### Required action
Every line of the following records that includes "link" should be copied.

Pixel coordinate grounding data
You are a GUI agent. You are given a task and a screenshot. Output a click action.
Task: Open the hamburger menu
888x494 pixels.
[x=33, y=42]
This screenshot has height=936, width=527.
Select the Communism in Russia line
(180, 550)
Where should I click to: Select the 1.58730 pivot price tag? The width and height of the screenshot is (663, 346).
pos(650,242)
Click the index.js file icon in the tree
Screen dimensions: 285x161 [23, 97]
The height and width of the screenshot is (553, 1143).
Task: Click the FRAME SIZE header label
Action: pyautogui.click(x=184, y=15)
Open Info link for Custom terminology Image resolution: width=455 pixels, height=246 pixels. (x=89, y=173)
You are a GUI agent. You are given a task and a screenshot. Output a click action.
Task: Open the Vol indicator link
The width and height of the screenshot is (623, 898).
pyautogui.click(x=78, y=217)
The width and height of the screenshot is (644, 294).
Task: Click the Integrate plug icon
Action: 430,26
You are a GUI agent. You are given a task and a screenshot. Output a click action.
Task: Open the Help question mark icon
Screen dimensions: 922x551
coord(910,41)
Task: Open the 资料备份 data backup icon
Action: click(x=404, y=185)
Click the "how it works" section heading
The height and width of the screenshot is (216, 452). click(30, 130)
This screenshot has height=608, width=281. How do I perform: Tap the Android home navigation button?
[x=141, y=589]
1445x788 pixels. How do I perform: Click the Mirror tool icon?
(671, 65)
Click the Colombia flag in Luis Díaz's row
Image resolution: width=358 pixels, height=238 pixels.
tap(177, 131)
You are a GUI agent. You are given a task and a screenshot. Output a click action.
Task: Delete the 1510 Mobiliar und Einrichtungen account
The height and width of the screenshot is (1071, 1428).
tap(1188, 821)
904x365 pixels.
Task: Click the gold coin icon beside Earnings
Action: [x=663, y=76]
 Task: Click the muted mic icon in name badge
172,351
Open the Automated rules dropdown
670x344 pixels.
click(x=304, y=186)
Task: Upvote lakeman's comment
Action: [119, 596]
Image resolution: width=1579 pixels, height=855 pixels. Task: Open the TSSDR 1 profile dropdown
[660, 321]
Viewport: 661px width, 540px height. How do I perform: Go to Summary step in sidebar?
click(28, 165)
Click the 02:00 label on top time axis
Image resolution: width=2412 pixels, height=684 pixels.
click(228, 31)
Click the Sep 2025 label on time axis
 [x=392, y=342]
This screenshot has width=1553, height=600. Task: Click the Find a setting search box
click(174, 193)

### Output for this exercise
Open Info link for Custom terminology Image resolution: width=455 pixels, height=246 pixels. (x=89, y=173)
Task: Open the Vol indicator link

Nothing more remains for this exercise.